Autor: Alan J. Flavell Data: Dla: Exim users list Temat: Re: [exim] DoS attack with nested MIME levels
On Thu, 14 Jul 2005, Michael Haardt wrote:
> > If in fact it's composing these non-delivery reports with non-null
> > envelope senders, then we'd blacklist those envelope senders as being
> > a misuse of mail procedures.
>
> Sure, if it were just one or two.
Well, a regex can be quite effective! Anything that looks
recognisably like bogus anti-virus software can be blocked, before
even trying to scan the mail body.
Seems to me that pretty much anything with antivirus, virusalert,
mailsweeper, virus-check etc. and variants thereof in its
envelope-sender local part are deeply suspect, if they're not
something you already expected (e.g some kind of related mailing
list), no matter what the envelope-sender domain. However, from what
you say next it appears this isn't the case with the abuses that
you're seeing.
> You got it, the session report plus the original mail are used to
> compose a new mail, _keeping_ the original envelope.

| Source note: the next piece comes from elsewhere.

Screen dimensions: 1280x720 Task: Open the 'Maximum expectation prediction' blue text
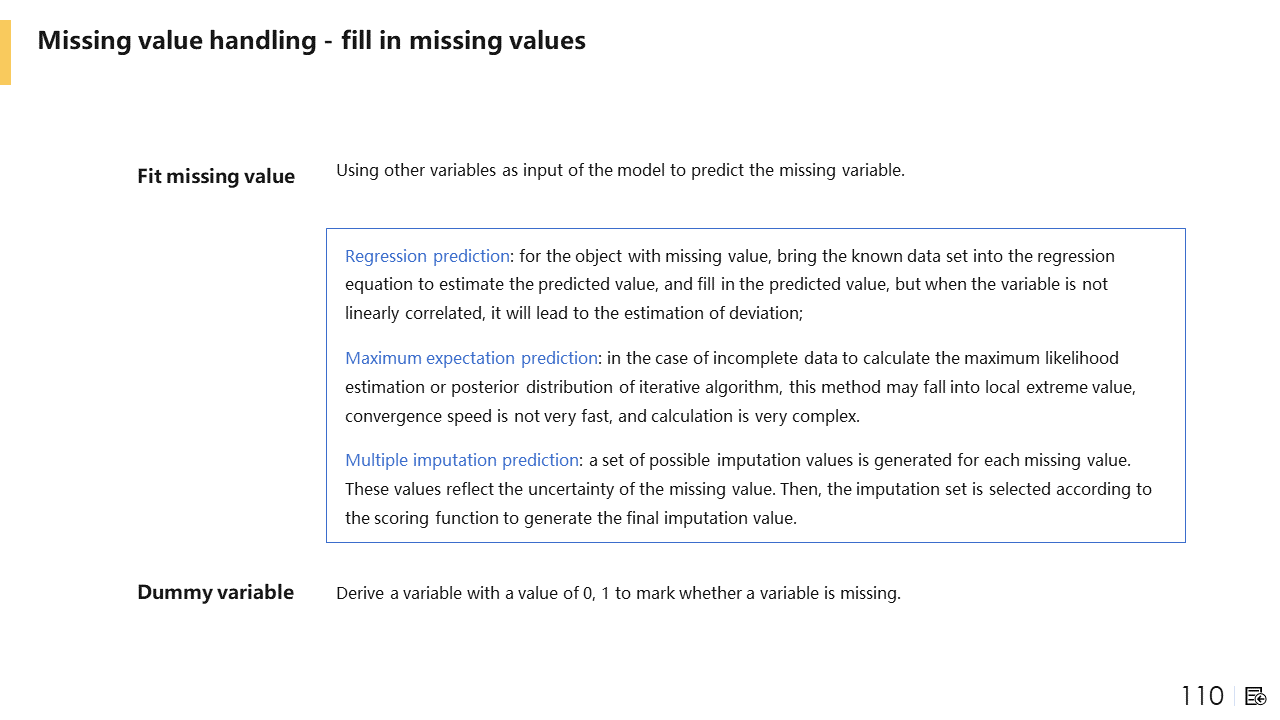(x=471, y=358)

OK, you're saying that the envelope sender itself is not recognisably
an anti virus product, so that particular avenue is blocked, but often
the mail headers of the offending item (if it's finally being rejected
by your system, then you can expect to find these in your rejectlog)
may well have something characteristic. As there have been no samples
exhibited so far, I can't be more informative...
But why is it sent to your system? That's surely the key, I'd have
thought. Is the envelope sender one of your own addresses, or not?
> Things get as bad as >1000 nested parts, and since half of them are
> message/rfc822, exiscan just goes crazy. And that from various
> hosts, most of them appearantly dialup systems.
Myself I really would concentrate on stopping such junk *before* it
has to be scanned, rather than getting into too much detail about how
the scanning is done... OK, just a personal view.
What happens if you defer their delivery attempt? If you can identify
the problem items, and drop their envelope sender into a specific
file, then you could try deferring any further mails that present this
same envelope sender, and see what happens.